_ACTION ITEM_.
Quote, word for word, every line starting at the line that contains "[Kontrast] (288, 20)" and ending with the last line of the records; include both of these lines and no others.

-- -- --

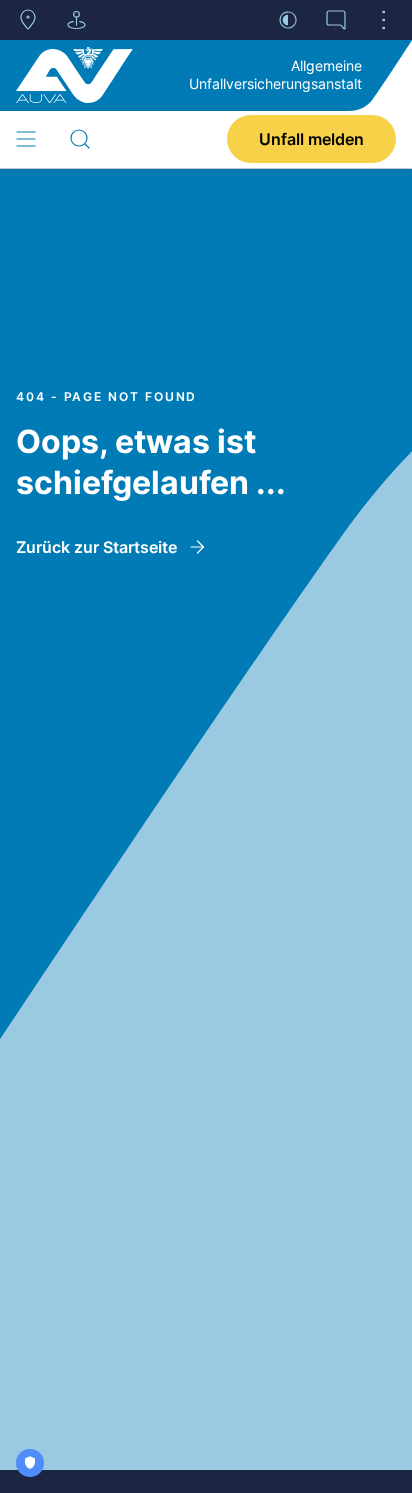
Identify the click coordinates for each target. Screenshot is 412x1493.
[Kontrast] (288, 20)
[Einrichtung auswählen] (76, 20)
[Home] (74, 75)
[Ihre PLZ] (28, 20)
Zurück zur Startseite (96, 547)
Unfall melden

-- -- --

_OUTPUT OF THE TASK_.
[Kontrast] (288, 20)
[Einrichtung auswählen] (76, 20)
[Home] (74, 75)
[Ihre PLZ] (28, 20)
Zurück zur Startseite (96, 547)
Unfall melden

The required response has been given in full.